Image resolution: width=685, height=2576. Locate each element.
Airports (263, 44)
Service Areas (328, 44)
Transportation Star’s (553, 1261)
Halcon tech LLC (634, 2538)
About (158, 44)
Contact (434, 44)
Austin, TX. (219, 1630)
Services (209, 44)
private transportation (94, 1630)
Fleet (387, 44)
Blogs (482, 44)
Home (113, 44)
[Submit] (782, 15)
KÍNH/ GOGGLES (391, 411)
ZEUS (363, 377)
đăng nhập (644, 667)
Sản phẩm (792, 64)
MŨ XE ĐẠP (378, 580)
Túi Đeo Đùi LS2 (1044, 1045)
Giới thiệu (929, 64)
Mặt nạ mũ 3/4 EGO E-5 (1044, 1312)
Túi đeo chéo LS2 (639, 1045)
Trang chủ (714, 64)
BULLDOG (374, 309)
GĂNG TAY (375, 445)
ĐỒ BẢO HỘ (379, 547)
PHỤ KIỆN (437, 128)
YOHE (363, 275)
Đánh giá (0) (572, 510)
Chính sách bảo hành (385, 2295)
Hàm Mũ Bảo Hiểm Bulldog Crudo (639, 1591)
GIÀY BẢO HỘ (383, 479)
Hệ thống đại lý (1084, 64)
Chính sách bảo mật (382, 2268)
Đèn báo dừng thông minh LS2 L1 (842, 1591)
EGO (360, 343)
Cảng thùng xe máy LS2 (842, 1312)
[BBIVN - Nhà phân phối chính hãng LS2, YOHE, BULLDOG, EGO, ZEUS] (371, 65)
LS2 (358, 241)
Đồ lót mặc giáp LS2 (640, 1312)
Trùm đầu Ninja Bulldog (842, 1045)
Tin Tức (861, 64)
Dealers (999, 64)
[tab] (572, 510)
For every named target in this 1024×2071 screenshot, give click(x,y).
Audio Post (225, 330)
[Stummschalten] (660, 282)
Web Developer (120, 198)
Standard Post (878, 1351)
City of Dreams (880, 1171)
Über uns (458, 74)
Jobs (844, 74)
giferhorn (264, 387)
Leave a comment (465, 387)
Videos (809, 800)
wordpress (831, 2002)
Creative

- - -

### Work order
Scan the data above for the word "sách" and report every line where it is found.

### Your solution
Chính sách bảo hành (385, 2295)
Chính sách bảo mật (382, 2268)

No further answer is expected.